** Data supplied **
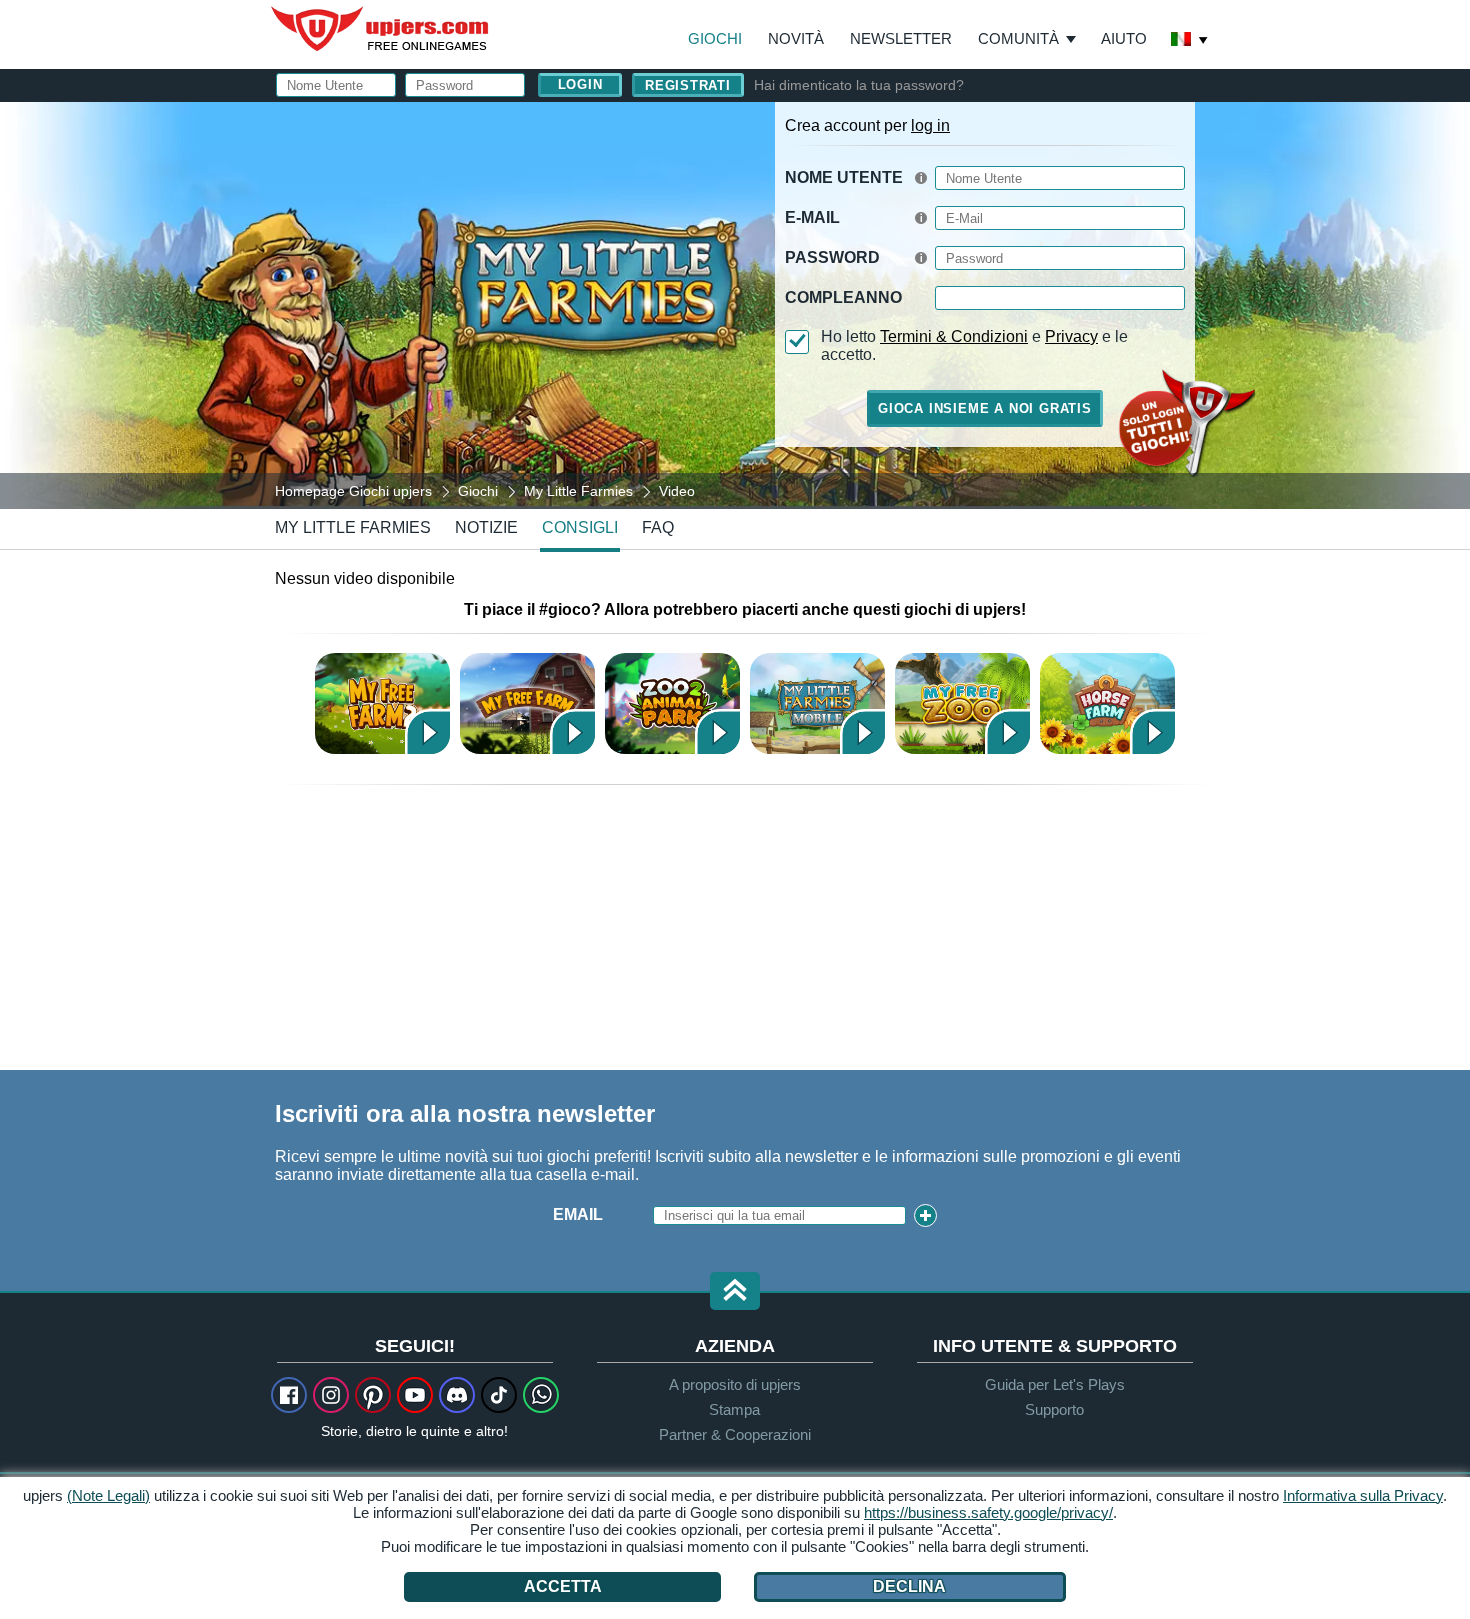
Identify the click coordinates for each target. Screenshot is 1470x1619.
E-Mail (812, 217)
--
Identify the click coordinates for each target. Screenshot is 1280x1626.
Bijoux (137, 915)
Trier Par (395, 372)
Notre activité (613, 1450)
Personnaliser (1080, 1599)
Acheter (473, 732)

** What is required **
Using the material above, filter for lines holding "Identify" and copy each one.

** Solution to this exercise **
Identify the click coordinates for each target. Screenshot is 1470x1619.
Identify the click coordinates for each target. Screenshot is 1280x1626.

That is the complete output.